*** Opening of Extracted information ***
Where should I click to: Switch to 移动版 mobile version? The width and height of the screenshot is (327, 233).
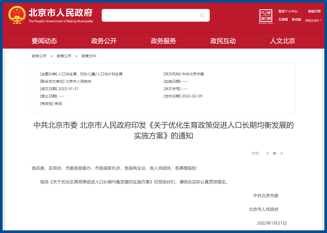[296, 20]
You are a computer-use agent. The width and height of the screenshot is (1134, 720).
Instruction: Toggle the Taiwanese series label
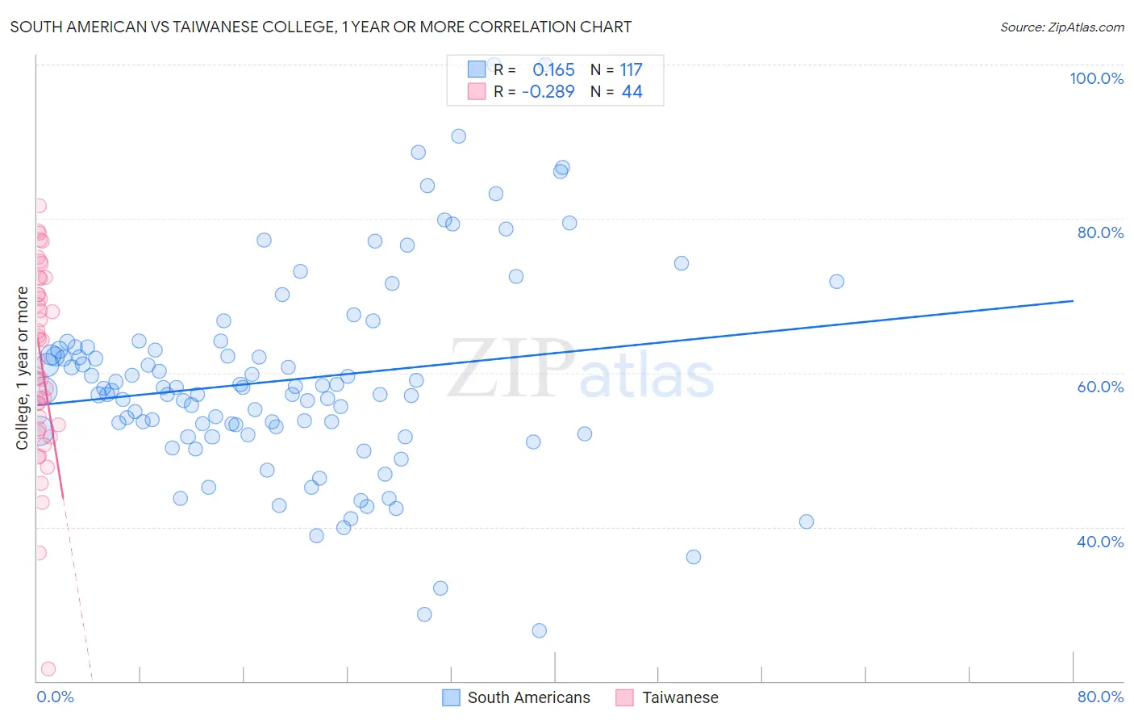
*** Close of Extracted information ***
*** Opening of Extracted information ***
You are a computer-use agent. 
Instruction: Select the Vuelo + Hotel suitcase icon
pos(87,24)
*** Close of Extracted information ***
> _What is required_:
Given the entries above, transcribe exactly the lines from the one holding "Where should I" through the one holding "Instruction: Toggle the"; pictures do not belong in the transcription.

> _Answer box_:
Where should I click to: Switch to 移动版 mobile version? The width and height of the screenshot is (327, 233).
[296, 20]
You are a computer-use agent. The width and height of the screenshot is (1134, 720).
Instruction: Toggle the Taiwanese series label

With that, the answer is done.